Activity:
If a line in the data below contains "Google", copy it.

Saved entries
------

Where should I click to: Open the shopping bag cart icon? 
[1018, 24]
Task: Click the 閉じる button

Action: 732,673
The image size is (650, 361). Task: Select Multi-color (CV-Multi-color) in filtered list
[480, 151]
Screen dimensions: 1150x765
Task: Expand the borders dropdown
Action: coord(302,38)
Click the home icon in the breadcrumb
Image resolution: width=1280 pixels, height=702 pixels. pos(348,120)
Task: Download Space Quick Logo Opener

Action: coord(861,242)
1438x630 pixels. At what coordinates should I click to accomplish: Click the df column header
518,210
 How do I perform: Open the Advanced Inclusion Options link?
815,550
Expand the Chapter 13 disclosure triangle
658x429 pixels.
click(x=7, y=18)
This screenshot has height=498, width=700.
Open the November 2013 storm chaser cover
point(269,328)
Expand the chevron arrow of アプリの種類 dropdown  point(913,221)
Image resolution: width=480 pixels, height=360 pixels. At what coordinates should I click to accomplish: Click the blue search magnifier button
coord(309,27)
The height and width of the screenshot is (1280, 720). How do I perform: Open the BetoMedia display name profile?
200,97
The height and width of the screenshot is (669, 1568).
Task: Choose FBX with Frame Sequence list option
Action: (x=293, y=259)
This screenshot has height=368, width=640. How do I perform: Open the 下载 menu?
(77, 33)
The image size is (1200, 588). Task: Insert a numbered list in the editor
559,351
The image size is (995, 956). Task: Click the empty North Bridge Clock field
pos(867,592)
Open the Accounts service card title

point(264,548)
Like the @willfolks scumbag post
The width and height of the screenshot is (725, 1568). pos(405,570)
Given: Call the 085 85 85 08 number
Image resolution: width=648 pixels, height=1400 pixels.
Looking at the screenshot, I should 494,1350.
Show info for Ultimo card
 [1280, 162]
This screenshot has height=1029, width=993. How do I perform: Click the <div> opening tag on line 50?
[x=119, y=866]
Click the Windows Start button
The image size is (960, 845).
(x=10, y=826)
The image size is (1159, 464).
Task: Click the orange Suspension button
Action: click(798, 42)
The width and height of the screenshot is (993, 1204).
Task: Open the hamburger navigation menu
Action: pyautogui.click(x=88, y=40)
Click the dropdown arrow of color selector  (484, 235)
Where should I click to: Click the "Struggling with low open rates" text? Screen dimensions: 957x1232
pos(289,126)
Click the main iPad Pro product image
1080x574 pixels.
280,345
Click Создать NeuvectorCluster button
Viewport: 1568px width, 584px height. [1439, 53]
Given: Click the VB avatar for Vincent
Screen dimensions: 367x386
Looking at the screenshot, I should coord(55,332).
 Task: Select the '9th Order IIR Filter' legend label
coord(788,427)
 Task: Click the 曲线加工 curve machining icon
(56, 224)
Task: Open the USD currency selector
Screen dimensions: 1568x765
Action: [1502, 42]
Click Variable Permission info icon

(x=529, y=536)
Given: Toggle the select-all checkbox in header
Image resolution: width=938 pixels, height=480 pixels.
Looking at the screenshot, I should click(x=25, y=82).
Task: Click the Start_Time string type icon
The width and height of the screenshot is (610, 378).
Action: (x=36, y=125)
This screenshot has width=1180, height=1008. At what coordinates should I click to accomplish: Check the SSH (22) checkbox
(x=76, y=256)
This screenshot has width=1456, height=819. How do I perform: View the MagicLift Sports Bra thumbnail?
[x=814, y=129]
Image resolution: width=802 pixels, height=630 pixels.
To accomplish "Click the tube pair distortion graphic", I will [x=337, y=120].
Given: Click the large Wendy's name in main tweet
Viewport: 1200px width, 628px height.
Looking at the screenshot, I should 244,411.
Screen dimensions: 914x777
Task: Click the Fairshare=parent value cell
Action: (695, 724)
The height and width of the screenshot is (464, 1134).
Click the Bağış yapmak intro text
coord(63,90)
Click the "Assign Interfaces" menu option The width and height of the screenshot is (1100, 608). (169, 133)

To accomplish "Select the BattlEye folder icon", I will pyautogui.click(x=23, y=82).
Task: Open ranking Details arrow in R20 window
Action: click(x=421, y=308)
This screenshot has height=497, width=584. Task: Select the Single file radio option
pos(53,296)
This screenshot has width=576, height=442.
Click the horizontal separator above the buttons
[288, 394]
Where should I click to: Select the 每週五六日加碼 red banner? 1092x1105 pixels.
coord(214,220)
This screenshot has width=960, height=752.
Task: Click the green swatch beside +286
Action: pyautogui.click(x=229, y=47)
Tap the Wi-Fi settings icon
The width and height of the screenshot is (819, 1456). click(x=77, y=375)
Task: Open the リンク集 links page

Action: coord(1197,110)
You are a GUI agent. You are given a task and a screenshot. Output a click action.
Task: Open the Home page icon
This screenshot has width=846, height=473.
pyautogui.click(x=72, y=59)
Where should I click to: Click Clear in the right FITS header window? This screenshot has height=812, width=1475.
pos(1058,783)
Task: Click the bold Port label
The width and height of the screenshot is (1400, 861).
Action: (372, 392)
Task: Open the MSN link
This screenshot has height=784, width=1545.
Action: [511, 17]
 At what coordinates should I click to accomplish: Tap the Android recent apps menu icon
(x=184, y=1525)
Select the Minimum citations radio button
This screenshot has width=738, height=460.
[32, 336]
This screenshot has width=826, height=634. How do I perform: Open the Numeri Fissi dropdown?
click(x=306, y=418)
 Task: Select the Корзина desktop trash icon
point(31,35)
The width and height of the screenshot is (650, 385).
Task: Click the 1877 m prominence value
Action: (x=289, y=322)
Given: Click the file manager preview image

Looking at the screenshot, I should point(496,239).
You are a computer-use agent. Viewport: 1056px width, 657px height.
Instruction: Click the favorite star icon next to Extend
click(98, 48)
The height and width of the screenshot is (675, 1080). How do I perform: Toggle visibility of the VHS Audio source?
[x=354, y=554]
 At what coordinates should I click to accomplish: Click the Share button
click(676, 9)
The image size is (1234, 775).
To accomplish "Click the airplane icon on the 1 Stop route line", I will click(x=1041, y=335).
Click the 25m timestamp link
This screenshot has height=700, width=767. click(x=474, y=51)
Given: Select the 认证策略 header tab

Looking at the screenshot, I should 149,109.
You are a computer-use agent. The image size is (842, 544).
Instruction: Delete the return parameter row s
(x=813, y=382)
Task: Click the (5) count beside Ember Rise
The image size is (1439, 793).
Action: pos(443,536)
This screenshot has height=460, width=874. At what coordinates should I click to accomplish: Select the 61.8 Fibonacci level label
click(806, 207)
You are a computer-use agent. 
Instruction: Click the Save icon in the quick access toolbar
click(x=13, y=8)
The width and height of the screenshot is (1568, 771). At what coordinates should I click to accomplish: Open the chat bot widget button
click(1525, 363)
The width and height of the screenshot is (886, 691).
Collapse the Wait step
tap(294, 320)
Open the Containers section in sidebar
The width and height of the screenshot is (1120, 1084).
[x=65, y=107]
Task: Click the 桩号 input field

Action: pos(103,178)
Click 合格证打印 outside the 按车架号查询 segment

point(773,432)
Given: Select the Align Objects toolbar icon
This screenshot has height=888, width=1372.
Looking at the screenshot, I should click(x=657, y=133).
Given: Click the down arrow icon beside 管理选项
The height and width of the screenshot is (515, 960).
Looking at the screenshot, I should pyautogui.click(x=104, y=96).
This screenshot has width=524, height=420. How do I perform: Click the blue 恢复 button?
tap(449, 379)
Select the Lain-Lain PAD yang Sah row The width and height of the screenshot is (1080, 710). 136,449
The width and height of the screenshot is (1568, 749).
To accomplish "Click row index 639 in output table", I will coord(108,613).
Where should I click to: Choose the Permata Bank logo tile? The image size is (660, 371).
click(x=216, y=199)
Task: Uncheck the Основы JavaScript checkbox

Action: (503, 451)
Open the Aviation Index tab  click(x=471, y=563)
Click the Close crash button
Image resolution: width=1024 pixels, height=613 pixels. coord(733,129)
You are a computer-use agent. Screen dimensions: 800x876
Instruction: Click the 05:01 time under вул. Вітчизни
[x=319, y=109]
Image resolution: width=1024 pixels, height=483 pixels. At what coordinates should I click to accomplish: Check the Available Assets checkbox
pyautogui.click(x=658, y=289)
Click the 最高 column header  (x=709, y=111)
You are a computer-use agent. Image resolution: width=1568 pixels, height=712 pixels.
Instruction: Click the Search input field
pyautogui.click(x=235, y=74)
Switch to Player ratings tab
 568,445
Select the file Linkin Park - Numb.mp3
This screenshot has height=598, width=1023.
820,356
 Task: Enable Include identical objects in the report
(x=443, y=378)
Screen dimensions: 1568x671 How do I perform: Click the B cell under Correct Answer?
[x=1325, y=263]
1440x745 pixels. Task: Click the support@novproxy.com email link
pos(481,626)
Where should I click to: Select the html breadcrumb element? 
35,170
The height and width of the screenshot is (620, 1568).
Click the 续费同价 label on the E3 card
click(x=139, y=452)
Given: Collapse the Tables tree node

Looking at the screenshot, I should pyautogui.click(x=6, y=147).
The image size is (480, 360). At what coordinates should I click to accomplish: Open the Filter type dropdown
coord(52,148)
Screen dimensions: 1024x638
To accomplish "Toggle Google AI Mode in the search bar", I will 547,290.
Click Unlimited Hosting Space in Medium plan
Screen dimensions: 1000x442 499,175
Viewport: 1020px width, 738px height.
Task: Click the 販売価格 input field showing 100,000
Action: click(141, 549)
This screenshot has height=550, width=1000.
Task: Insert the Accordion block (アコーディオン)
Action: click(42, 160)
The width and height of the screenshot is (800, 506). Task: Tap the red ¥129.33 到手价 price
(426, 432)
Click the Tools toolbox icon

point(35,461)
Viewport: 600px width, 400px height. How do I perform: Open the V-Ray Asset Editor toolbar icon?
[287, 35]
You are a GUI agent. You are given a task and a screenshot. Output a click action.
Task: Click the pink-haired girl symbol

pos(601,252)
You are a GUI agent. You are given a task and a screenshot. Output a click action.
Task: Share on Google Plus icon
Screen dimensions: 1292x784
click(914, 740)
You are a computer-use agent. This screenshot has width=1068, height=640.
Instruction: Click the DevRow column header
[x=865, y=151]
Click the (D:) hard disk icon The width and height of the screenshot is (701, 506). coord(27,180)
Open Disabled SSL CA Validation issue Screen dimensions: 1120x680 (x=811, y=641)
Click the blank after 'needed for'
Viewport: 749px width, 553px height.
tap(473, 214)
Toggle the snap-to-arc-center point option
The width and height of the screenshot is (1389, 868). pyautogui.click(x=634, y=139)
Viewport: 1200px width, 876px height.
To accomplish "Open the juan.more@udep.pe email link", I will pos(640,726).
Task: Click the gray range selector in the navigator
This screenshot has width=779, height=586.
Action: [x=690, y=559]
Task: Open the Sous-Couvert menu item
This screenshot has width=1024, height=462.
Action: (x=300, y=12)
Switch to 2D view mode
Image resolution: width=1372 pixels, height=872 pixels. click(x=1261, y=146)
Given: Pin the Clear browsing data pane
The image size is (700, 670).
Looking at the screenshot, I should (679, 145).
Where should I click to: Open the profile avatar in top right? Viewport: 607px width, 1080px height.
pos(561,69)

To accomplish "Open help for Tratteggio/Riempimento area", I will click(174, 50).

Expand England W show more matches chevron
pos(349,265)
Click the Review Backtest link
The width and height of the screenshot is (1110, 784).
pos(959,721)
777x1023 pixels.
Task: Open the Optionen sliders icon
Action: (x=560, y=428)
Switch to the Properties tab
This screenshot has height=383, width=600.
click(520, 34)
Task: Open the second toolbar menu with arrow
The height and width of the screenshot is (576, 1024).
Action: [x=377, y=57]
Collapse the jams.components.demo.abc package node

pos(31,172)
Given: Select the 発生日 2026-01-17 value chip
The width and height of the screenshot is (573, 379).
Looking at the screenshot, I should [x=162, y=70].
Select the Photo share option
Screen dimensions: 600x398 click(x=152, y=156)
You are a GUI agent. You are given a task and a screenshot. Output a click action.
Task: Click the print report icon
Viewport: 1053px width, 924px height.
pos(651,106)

------

Result below:
To accomplish "Toggle Google AI Mode in the search bar", I will 547,290.
Task: Share on Google Plus icon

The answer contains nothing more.